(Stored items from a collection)
########################################

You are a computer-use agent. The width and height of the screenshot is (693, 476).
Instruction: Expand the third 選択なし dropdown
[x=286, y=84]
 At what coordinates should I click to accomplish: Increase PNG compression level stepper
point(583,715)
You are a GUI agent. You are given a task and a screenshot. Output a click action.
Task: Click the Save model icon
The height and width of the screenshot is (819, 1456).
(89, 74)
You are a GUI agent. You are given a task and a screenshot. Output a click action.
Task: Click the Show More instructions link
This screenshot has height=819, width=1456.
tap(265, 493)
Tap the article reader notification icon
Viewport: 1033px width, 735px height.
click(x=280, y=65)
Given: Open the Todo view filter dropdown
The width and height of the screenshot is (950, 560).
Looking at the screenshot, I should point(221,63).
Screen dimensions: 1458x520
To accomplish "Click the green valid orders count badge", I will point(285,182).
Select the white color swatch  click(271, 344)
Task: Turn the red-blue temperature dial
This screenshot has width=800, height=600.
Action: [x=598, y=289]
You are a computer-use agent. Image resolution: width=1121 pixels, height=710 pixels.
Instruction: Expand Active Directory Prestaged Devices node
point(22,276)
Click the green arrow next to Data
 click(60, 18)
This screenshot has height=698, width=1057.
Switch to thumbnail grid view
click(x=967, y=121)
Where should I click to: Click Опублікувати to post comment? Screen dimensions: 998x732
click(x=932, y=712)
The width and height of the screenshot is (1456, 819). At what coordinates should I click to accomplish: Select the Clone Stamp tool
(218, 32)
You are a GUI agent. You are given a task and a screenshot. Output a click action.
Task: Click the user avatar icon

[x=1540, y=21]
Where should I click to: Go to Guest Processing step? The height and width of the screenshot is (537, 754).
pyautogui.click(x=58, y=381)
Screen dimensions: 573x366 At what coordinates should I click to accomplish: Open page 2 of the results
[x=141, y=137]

########################################

- Work required
Rewrite all of the entries above, changing every "dropdown" to "drop-down menu" and leaving everything else as it is.

- The completed task
You are a computer-use agent. The width and height of the screenshot is (693, 476).
Instruction: Expand the third 選択なし drop-down menu
[x=286, y=84]
 At what coordinates should I click to accomplish: Increase PNG compression level stepper
point(583,715)
You are a GUI agent. You are given a task and a screenshot. Output a click action.
Task: Click the Save model icon
The height and width of the screenshot is (819, 1456).
(89, 74)
You are a GUI agent. You are given a task and a screenshot. Output a click action.
Task: Click the Show More instructions link
This screenshot has height=819, width=1456.
tap(265, 493)
Tap the article reader notification icon
Viewport: 1033px width, 735px height.
click(x=280, y=65)
Given: Open the Todo view filter drop-down menu
The width and height of the screenshot is (950, 560).
Looking at the screenshot, I should point(221,63).
Screen dimensions: 1458x520
To accomplish "Click the green valid orders count badge", I will point(285,182).
Select the white color swatch  click(271, 344)
Task: Turn the red-blue temperature dial
This screenshot has width=800, height=600.
Action: [x=598, y=289]
You are a computer-use agent. Image resolution: width=1121 pixels, height=710 pixels.
Instruction: Expand Active Directory Prestaged Devices node
point(22,276)
Click the green arrow next to Data
 click(60, 18)
This screenshot has height=698, width=1057.
Switch to thumbnail grid view
click(x=967, y=121)
Where should I click to: Click Опублікувати to post comment? Screen dimensions: 998x732
click(x=932, y=712)
The width and height of the screenshot is (1456, 819). At what coordinates should I click to accomplish: Select the Clone Stamp tool
(218, 32)
You are a GUI agent. You are given a task and a screenshot. Output a click action.
Task: Click the user avatar icon

[x=1540, y=21]
Where should I click to: Go to Guest Processing step? The height and width of the screenshot is (537, 754).
pyautogui.click(x=58, y=381)
Screen dimensions: 573x366 At what coordinates should I click to accomplish: Open page 2 of the results
[x=141, y=137]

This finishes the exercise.